Templates and generators for these templates are also provided to simplify SQL query strings.
in template - this template will allow you to pass a list as a single parameter and have the IN condition build out for you. This allows you to more dynamically include values in your queries.
@sqlquery()
def select_items(item_id_list):
return QueryData("SELECT * FROM table WHERE {in__item_id}",
template_params={'in__item_id': item_id_list})
you can also use the TemlpateGenerate.in_column method to get back a tuple of query and params
@sqlquery()
def select_items(item_id_list):
in_query, in_params = TemplateGenerators.in_column('key', item_id_list)
# NOTE: the query string is using an f-string and passing into query_params instead of template_params
return QueryData(f"SELECT * FROM table WHERE {in_query}", query_params=in_params)
in and not in multi column - this template works the same as the in and not in template but it will allow you to pass a list of tuples to an in clause allowing you to match against multiple columns. NOTE: this is only available through the TemplateGenerators using query_params and not through the the template_params method
@sqlquery()
def select_multi(tuple_list):
in_query, in_params = TemplateGenerators.in_multi_column('(key1, key2)', tuple_list)

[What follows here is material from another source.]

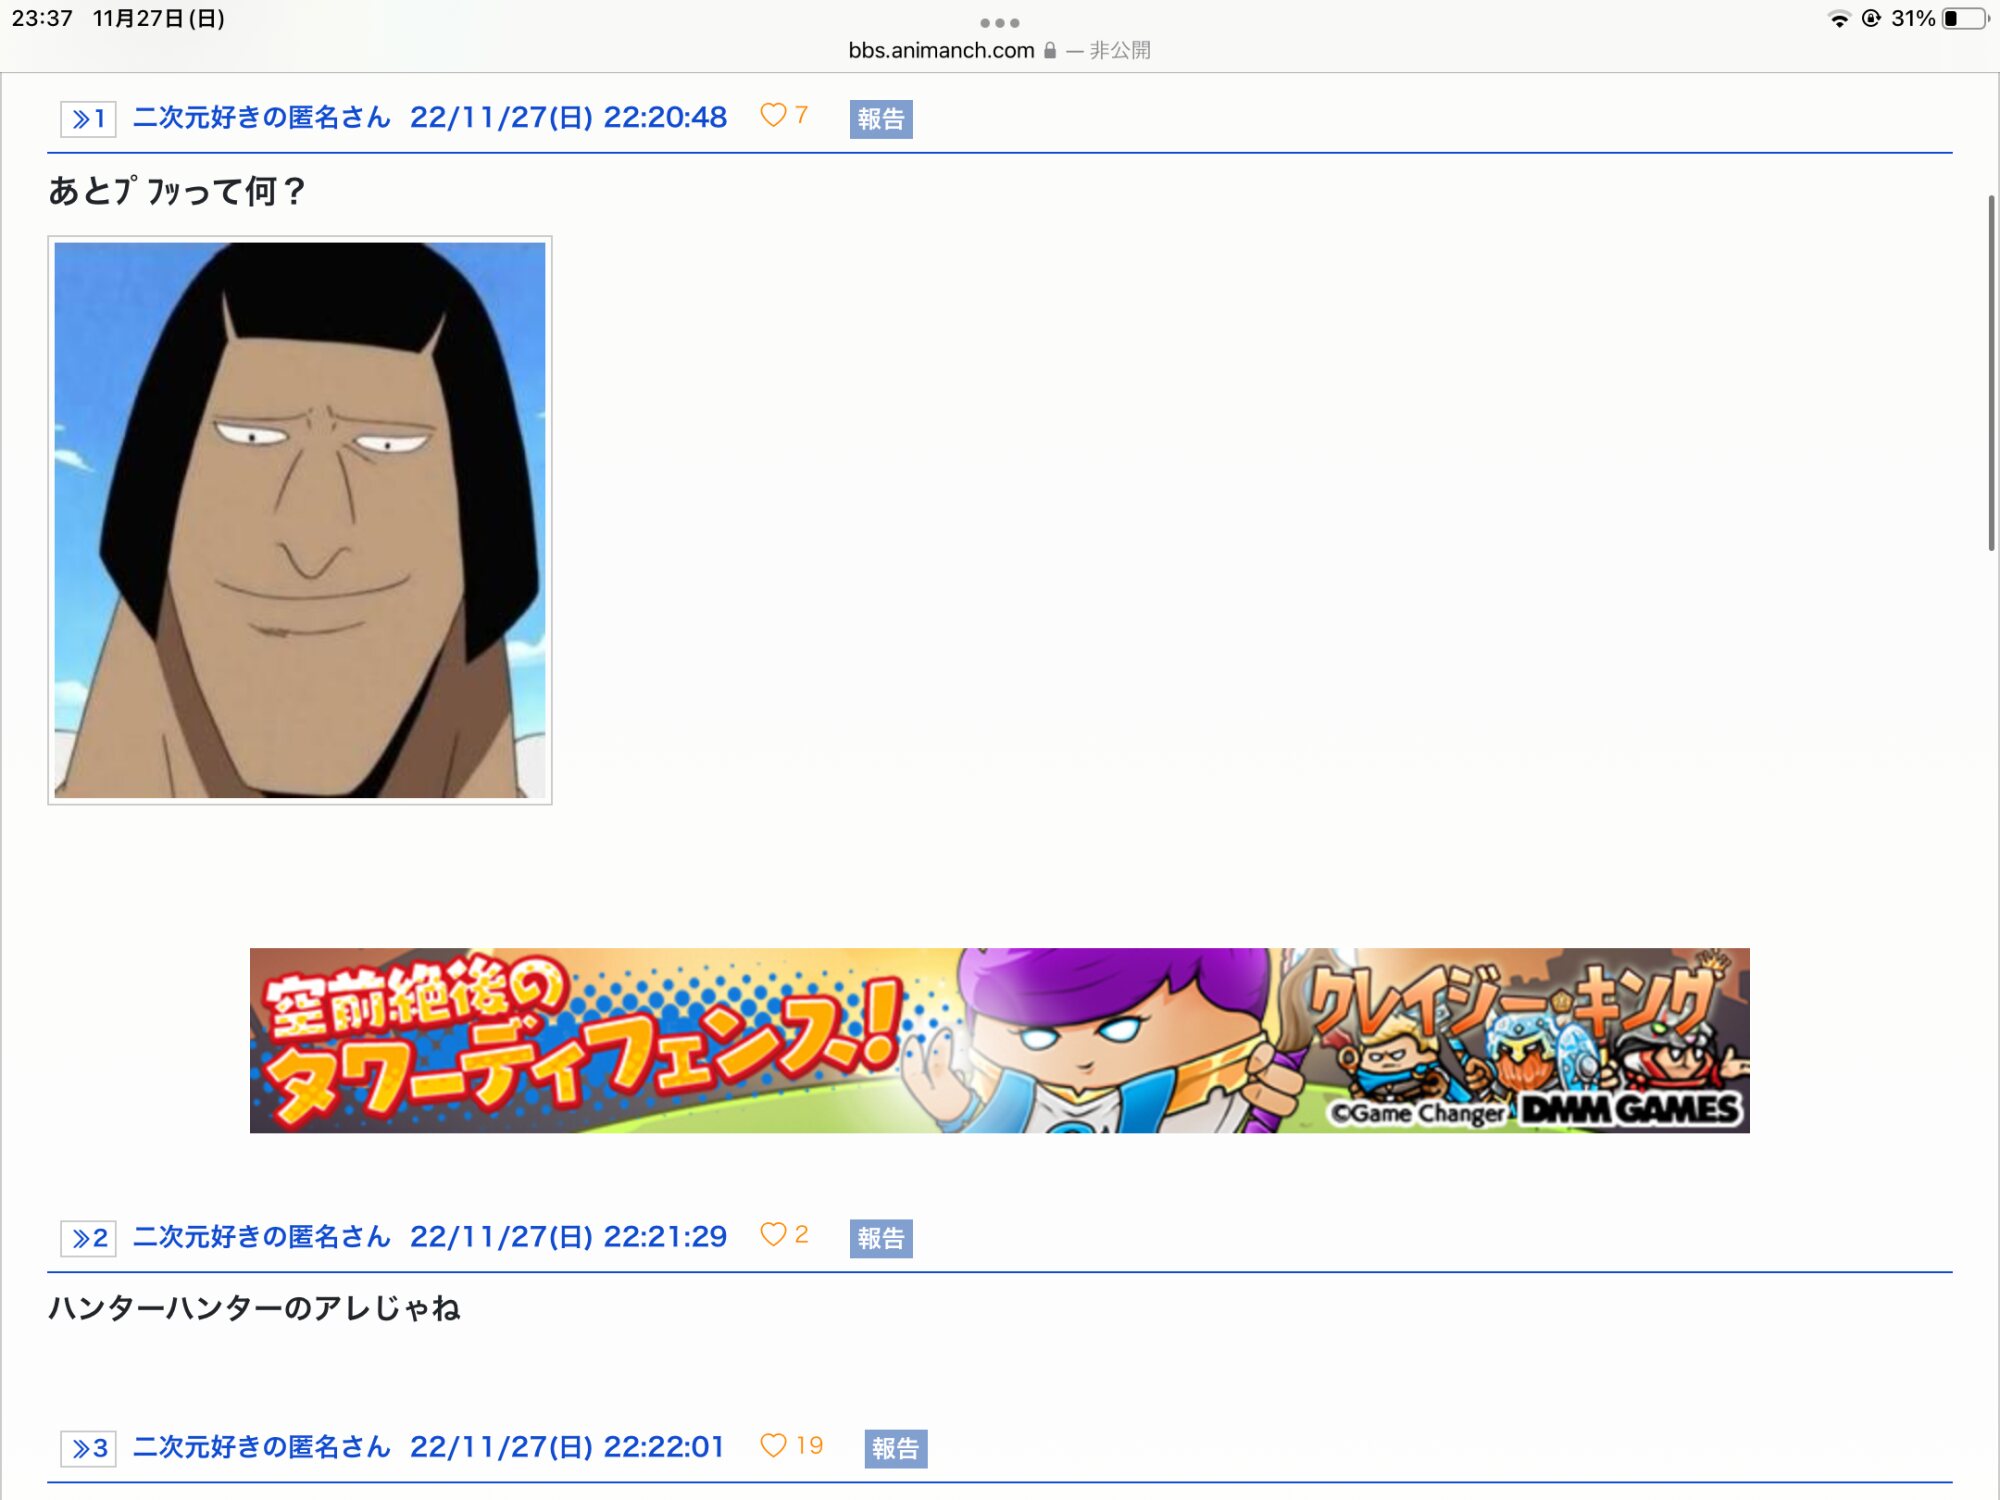Screen dimensions: 2000x1500
Task: Like post 3 with heart icon
Action: pyautogui.click(x=773, y=1445)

return QueryData(f"SELECT * FROM table WHERE {in_query}", query_params=in_params)
@sqlquery()
def select_multi(tuple_list):
in_query, in_params = TemplateGenerators.not_in_multi_column('(key1, key2)', tuple_list)
return QueryData(f"SELECT * FROM table WHERE {in_query}", query_params=in_params)
not_in template - this template will allow you to pass a list as a single parameter and have the NOT IN condition build out for you. This allows you more dynamically exclude values in your queries.
@sqlquery()
def select_items(item_id_list)
return QueryData("SELECT * FROM table WHERE {not_in__item_id}",
template_params={'not_in__item_id': item_id_list})
you can also use the TemplateGenerators.not_in_column method to get back a tuple of query and params
@sqlquery()
def select_items(item_id_list):
not_in_query, not_in_params = TemplateGenerators.not_in_column('key', item_id_list)
# NOTE: the query string is using an f-string and passing into query_params instead of template_params
return QueryData(f"SELECT * FROM table WHERE {not_in_query}", query_params=not_in_params)
values template - when inserting and you have multiple records to insert, this allows you to pass multiple records for insert in a single INSERT statement.
@sqlquery()
def insert_items(items):
return QueryData("INSERT_INTO table(column_a, column_b) {values__items}",
template_params={'values__items': item_id_list})
You can write queries that combine template_params
and query_params
as well..
@sqlquery()
def select_items(item_id_list, name):
return QueryData("SELECT * FROM table WHERE {in__item_id} and name=:name",
template_params={'in__item_id': item_id_list},
query_params={'name': name})
During testing, it may be useful to hook up a real database to the tests. However, this can be difficult to maintain schema and isolate databases during testing. Database test managers exist for this reason. Usage is very simple with pytest.
@pytest.fixture(scope='module', autouse=True)
def setup_db(self):
# Pass in the database name and any optional params
with MariaDbTestManager(f'testdb_{self.__class__.__name__.lower()}'):
yield
The Maria database test manager is shown used above, but future implementations may be added for other SQL backends.